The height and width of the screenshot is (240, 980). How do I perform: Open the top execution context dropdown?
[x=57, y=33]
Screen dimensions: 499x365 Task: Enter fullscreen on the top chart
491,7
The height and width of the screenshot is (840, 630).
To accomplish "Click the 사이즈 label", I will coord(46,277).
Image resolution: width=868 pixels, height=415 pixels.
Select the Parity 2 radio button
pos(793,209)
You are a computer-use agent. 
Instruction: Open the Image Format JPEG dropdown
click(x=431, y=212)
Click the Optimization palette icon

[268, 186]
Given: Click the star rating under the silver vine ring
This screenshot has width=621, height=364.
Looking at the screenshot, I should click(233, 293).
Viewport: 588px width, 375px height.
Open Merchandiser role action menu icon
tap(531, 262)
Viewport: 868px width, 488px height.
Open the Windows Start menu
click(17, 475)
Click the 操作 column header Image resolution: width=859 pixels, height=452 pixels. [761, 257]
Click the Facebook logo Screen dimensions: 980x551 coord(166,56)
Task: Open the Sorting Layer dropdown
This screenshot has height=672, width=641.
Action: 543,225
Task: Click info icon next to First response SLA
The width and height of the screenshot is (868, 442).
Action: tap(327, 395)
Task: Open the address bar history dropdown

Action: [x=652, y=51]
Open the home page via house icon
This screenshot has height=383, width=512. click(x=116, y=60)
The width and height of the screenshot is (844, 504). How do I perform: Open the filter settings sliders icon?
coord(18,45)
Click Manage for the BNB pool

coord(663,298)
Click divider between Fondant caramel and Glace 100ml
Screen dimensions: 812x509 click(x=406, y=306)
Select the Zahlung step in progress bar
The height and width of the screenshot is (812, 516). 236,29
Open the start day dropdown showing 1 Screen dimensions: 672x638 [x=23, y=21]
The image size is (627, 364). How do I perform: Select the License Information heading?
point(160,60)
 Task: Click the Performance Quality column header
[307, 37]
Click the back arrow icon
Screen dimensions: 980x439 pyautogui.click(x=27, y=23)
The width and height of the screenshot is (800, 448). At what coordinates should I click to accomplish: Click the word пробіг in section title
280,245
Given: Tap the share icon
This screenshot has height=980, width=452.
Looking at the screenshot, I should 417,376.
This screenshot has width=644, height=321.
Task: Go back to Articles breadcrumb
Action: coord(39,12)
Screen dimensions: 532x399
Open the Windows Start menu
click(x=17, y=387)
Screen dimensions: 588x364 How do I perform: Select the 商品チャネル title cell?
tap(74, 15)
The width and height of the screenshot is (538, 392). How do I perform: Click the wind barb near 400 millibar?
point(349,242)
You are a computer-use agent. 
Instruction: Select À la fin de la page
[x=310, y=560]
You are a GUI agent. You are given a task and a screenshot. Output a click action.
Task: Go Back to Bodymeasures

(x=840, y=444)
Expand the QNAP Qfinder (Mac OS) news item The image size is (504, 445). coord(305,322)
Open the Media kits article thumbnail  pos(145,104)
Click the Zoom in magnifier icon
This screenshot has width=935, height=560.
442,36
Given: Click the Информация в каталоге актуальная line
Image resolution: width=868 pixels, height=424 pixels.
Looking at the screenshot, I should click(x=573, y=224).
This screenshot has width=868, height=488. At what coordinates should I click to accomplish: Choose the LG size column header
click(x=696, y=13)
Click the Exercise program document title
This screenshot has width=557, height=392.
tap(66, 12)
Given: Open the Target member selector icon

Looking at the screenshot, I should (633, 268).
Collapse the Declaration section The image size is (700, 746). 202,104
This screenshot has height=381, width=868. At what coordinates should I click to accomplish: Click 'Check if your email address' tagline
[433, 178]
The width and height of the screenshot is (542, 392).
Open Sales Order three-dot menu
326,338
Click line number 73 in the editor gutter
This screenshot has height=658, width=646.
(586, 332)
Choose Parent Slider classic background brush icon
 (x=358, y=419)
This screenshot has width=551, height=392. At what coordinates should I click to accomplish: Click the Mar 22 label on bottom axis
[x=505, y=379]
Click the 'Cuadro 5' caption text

__________________________________________________

▸ What the task requires: Begin at the first line of the records above and restate each line word for word, stopping after the line with "Image resolution: width=868 pixels, height=415".

▸ Reply to the task:
The height and width of the screenshot is (240, 980). How do I perform: Open the top execution context dropdown?
[x=57, y=33]
Screen dimensions: 499x365 Task: Enter fullscreen on the top chart
491,7
The height and width of the screenshot is (840, 630).
To accomplish "Click the 사이즈 label", I will coord(46,277).
Image resolution: width=868 pixels, height=415 pixels.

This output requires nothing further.